BBNs are particularly useful when there are uncertainties in the available information used to construct a model, something typically associated with environmental modelling (Newton, 2009a). For example, Newton (2009c) used a Bayesian Network to produce IUCN Red List (www.redlist.org) classifications for taxa in situations where the input data were uncertain. Newton et al. (2007) suggest that a key feature of BBNs is that the results are presented as probability distributions or relative likelihoods of different outcomes, which provides a highly visual means of representing the uncertainty surrounding the potential outcomes of, for example, conservation management interventions. Smith et al. (2007) also highlight the suitability of BBNs for species habitat modelling in data and information poor environments, and for accounting for uncertainty in data and knowledge. These features, as well as the ability of BBNs to combine empirical data with expert judgement, makes them an extremely flexible and useful modelling tool (Smith et al., 2007).
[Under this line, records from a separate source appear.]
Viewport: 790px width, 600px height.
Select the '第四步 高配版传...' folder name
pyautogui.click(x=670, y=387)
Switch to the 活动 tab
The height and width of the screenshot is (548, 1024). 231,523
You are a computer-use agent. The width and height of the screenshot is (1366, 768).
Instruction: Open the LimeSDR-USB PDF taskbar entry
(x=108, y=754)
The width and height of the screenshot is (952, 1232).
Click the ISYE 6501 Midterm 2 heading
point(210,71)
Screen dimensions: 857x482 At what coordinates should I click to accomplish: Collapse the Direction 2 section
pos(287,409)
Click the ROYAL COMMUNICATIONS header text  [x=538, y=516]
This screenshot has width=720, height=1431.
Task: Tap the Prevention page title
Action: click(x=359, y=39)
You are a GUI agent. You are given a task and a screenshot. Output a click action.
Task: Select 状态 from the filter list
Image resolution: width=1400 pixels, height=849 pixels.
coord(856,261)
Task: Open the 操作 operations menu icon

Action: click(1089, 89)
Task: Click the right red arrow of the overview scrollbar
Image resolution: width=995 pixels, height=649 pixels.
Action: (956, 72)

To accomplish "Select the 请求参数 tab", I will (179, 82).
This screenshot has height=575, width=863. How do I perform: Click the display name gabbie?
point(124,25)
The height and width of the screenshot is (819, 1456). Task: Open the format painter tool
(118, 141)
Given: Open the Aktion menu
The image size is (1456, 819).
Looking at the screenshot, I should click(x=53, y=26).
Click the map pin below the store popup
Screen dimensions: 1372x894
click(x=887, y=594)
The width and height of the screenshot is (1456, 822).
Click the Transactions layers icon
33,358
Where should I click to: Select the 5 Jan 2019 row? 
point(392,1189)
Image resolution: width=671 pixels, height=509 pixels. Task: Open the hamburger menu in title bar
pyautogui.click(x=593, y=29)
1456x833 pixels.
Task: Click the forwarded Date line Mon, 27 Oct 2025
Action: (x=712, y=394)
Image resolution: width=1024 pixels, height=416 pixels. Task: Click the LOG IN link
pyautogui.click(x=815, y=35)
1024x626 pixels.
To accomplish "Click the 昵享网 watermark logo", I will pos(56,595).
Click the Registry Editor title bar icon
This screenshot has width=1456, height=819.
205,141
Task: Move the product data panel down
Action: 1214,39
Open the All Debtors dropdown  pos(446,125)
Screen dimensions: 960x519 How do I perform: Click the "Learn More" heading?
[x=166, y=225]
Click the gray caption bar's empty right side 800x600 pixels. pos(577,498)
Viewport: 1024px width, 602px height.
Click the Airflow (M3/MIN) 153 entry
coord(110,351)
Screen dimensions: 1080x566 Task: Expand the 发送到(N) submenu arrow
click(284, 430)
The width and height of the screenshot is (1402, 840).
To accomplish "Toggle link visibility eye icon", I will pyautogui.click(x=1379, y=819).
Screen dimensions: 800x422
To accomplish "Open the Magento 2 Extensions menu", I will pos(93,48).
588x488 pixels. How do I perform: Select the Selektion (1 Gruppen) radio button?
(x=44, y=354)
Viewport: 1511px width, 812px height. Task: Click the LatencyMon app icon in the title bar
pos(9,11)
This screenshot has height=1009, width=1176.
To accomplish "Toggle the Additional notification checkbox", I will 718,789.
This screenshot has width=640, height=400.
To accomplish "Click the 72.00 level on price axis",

However, despite their advantages, BBNs are prone to many of the general limitations common to other modelling approaches, including the difficulty of incorporating all sources of causality, uncertainty and variability in a model without errors and inaccuracies (McCann et al., 2006). In addition, in some environmental domains, the interactions among variables may be highly complex and difficult to quantify (Gu et al., 1996). BBNs, like other decision models, may oversimplify criteria affecting a decision and fail to depict subtle variations of decisions and changing conditions that so often occur in real-world situations (Nyberg et al., 2006).
135
A further shortcoming of BBNs is that they do not strictly permit feedback functions either within a node or from response (output) variables back to predictor (input) variables. Feedback can be important in many systems such as density-dependent survivorship and reproduction in wildlife population models and consumer performance in economic models (Nyberg et al., 2006). They are also poorly suited to examine dynamics over time, although there are some approaches that can be used to overcome this (Newton, 2009a). Another issue is that discretising continuous- variable distributions, as is necessary in most BBNs, might oversimplify state responses (Nyberg et al., 2006). Some of these drawbacks will be more of an issue in certain applications than others, but Nyberg et al. (2006) suggest that BBNs be viewed as decision-aiding tools to help inform and advise the decision-maker who, ultimately, must weigh the ramifications of decisions that can be far more subtle and complex than any model can depict. As with any modelling approach, it is important that BBNs are used with appropriate knowledge of their strengths and weaknesses (Nyberg et al., 2006).